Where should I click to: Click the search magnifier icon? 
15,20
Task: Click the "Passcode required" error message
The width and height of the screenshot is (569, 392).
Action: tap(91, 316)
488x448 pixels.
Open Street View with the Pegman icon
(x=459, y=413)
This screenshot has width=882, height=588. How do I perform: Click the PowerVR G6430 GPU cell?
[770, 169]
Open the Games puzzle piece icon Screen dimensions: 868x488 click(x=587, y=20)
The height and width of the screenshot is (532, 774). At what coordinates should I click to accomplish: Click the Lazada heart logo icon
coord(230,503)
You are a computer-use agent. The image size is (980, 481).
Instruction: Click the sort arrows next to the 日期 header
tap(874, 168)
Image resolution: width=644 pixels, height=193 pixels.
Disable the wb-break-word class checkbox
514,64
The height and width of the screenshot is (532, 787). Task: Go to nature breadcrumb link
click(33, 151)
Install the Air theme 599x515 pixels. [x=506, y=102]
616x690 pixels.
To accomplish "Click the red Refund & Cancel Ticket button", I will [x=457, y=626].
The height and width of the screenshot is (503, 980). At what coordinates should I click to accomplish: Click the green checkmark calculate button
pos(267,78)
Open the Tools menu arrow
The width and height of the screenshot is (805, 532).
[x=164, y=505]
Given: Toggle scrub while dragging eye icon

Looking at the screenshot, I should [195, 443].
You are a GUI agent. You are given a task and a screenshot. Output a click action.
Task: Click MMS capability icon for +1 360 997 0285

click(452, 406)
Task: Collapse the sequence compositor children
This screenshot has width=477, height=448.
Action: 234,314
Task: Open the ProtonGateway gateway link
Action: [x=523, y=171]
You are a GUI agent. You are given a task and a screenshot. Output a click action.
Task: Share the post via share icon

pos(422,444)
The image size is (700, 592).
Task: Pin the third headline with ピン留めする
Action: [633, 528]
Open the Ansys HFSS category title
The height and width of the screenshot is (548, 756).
= = = = = = =
## WORK ITEM
Reproduce each entry exactly, with nothing missing.

## RESPONSE BOX
Where should I click to: Click the search magnifier icon? 
15,20
Task: Click the "Passcode required" error message
The width and height of the screenshot is (569, 392).
Action: tap(91, 316)
488x448 pixels.
Open Street View with the Pegman icon
(x=459, y=413)
This screenshot has width=882, height=588. How do I perform: Click the PowerVR G6430 GPU cell?
[770, 169]
Open the Games puzzle piece icon Screen dimensions: 868x488 click(x=587, y=20)
The height and width of the screenshot is (532, 774). At what coordinates should I click to accomplish: Click the Lazada heart logo icon
coord(230,503)
You are a computer-use agent. The image size is (980, 481).
Instruction: Click the sort arrows next to the 日期 header
tap(874, 168)
Image resolution: width=644 pixels, height=193 pixels.
Disable the wb-break-word class checkbox
514,64
The height and width of the screenshot is (532, 787). Task: Go to nature breadcrumb link
click(33, 151)
Install the Air theme 599x515 pixels. [x=506, y=102]
616x690 pixels.
To accomplish "Click the red Refund & Cancel Ticket button", I will [x=457, y=626].
The height and width of the screenshot is (503, 980). At what coordinates should I click to accomplish: Click the green checkmark calculate button
pos(267,78)
Open the Tools menu arrow
The width and height of the screenshot is (805, 532).
[x=164, y=505]
Given: Toggle scrub while dragging eye icon

Looking at the screenshot, I should [195, 443].
You are a GUI agent. You are given a task and a screenshot. Output a click action.
Task: Click MMS capability icon for +1 360 997 0285

click(452, 406)
Task: Collapse the sequence compositor children
This screenshot has width=477, height=448.
Action: 234,314
Task: Open the ProtonGateway gateway link
Action: [x=523, y=171]
You are a GUI agent. You are given a task and a screenshot. Output a click action.
Task: Share the post via share icon

pos(422,444)
The image size is (700, 592).
Task: Pin the third headline with ピン留めする
Action: [633, 528]
Open the Ansys HFSS category title
The height and width of the screenshot is (548, 756).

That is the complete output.